Values that change relative to each other in a regular way can be described as proportional. Algebraic values can also be proportional, and we can use the constant of proportionality to find unknown values.

If two quantities are directly proportional, the rate at which one increases is proportional to the other. This means that the ratio between the two quantities is constant.

If two quantities are proportional, this means that...

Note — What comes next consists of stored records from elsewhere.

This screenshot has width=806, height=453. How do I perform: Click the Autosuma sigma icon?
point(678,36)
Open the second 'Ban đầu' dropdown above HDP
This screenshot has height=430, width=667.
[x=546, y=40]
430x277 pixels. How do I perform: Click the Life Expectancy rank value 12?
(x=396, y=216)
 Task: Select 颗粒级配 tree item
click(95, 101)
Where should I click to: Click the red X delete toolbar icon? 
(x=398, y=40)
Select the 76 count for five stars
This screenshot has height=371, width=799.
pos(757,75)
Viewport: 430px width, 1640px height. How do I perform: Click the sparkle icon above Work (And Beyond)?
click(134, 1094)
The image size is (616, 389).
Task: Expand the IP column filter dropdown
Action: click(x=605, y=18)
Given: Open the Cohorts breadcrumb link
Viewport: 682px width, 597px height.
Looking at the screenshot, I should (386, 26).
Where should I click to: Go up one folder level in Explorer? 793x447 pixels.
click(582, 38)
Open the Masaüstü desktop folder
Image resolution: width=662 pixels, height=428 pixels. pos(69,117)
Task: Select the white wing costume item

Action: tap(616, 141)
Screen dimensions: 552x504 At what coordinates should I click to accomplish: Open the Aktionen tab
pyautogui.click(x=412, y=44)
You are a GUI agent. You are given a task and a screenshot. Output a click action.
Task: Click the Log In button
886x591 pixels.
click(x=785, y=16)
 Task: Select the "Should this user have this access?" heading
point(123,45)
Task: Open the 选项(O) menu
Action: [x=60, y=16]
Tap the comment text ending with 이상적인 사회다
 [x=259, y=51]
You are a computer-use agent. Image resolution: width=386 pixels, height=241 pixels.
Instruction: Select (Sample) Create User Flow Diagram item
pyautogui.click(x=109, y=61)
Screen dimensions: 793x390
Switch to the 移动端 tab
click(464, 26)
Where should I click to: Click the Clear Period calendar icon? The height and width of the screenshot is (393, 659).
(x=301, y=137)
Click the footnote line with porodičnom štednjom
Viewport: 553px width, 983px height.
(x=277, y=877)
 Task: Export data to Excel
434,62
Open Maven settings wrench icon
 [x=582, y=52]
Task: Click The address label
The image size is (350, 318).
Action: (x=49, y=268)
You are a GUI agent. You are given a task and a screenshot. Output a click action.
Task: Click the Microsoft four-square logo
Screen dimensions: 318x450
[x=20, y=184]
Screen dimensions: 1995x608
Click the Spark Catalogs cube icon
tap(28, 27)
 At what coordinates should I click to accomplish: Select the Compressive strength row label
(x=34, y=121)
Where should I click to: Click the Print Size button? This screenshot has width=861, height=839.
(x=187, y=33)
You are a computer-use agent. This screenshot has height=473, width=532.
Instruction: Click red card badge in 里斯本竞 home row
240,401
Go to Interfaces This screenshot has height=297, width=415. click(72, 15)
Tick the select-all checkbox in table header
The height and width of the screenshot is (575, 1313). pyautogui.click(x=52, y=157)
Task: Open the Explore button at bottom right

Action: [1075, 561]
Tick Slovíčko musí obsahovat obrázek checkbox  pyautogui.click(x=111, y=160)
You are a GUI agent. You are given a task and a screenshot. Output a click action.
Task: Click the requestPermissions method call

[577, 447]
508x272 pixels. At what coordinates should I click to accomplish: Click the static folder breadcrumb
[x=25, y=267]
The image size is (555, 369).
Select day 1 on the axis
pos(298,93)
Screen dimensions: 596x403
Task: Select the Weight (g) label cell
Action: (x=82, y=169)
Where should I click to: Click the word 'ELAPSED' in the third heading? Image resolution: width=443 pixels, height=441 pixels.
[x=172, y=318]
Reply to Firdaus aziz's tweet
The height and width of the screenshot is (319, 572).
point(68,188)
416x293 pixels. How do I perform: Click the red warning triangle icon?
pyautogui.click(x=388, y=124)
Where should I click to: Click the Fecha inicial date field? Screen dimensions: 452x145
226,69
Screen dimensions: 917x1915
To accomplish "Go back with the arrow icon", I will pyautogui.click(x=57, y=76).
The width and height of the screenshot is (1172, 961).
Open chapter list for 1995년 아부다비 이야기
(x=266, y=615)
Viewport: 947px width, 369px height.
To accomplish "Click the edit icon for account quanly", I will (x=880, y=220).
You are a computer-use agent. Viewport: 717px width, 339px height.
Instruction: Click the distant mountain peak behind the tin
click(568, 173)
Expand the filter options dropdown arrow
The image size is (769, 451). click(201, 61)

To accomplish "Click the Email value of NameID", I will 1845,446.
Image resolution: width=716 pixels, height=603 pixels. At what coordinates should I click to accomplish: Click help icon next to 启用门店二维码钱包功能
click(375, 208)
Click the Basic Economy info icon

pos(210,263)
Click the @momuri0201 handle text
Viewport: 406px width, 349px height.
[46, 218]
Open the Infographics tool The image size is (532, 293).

If $y$ is proportional to $x$:

$y = kx$

where $k$ will be a number. $k$ is the constant of proportionality, and represents the **ratio** between the two proportional values.

For example, if $y$ is proportional to $x$ and $y = 10$ when $x = 5$, what is the value of $k$?

$y=kx$

Rearrange the equation to make $k$ the subject

Since $y=kx$, we can divide both sides by $x$ to find that $k=\dfrac{y}{x}$

Put the values we know into the equation

$\dfrac{10}{5} = 2$. Therefore, we know that $k=2$.

Form an equation

We can form an equation with our value of $k=2$: $y = 2x$. We can use this to find other values of $y$.

If $y=2x$, what is $y$ when $x = 20$?

When $x=20$, $y=40$

We can find this by putting $x=20$ into our equation: $y=2\times 20$.

$y=kx$

$y = 4$ when $x = 8$. Find $k$

$y=0.5x$

If$y = 12$ , what is $x$?

Now we know how to find $k$, we can use it to find the value of an unknown $x$ or $y$ in algebraic problems.

$y$ is proportional to $x^3$. When $x = 2$, $y = 40$. What is $y$ when $x = 3$?

The two quantities are proportional

Therefore, we can express them as $y=kx^3$.The first step is to find the value of $k$, so we can apply this to find $y$ when $x=3$.

To find $k$, put the values in the equation

We are given the values $x=2$ and $y=40$. Therefore, using our equation, $40=k(2^3)$, so $40=k(8)$.

Rearrange to make $k$ the subject

To isolate $k$, we need to divide both sides by 8. $40=k(8)$, so $k=\dfrac{40}{8}$. Therefore, $k=5$.

Use $k$ to find $y$ when $x=3$

Now we know $k$, we can substitute this into our equation when $x=3$. Therefore, the equation is $y=5 \times 3^3$, so $y=135$.